### Your instructions
Your answer must consist solely of the lines from the one containing "Open the Insert Function dialog" through the last line of the records below, reproduced exactly, with all pictures omitted.

### Records for this exercise

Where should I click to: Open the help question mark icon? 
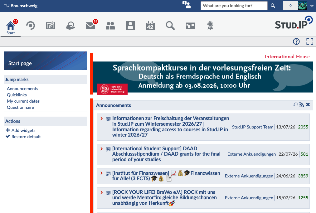pos(296,41)
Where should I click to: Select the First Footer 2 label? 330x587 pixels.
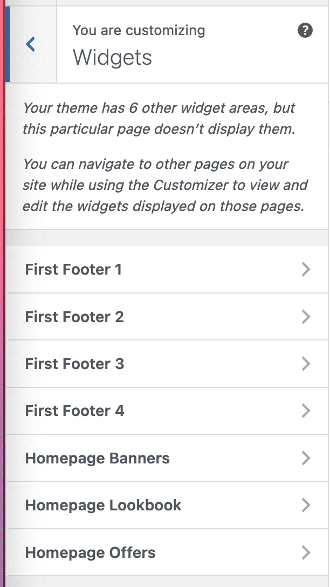point(74,317)
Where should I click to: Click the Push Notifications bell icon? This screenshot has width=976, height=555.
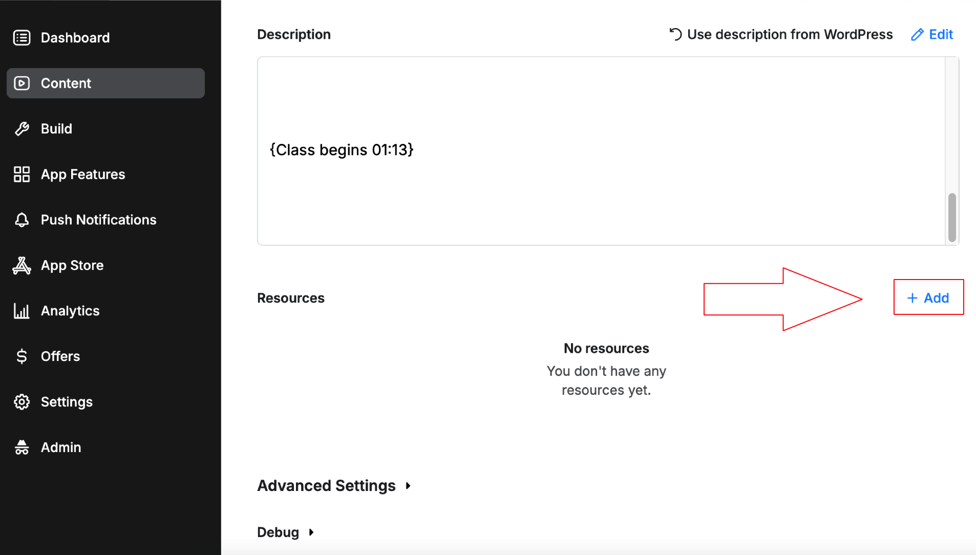pyautogui.click(x=22, y=220)
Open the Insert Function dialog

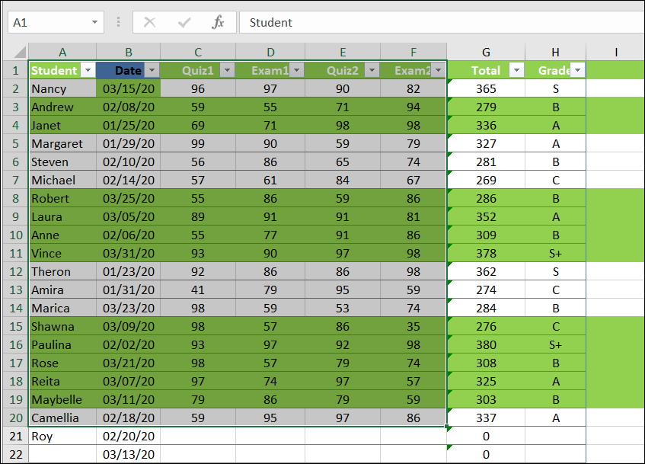219,22
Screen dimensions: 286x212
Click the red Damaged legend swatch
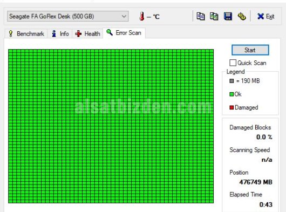point(231,107)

### Written reply
Open the Insert Function dialog

219,22
Screen dimensions: 286x212
Click the red Damaged legend swatch
point(231,107)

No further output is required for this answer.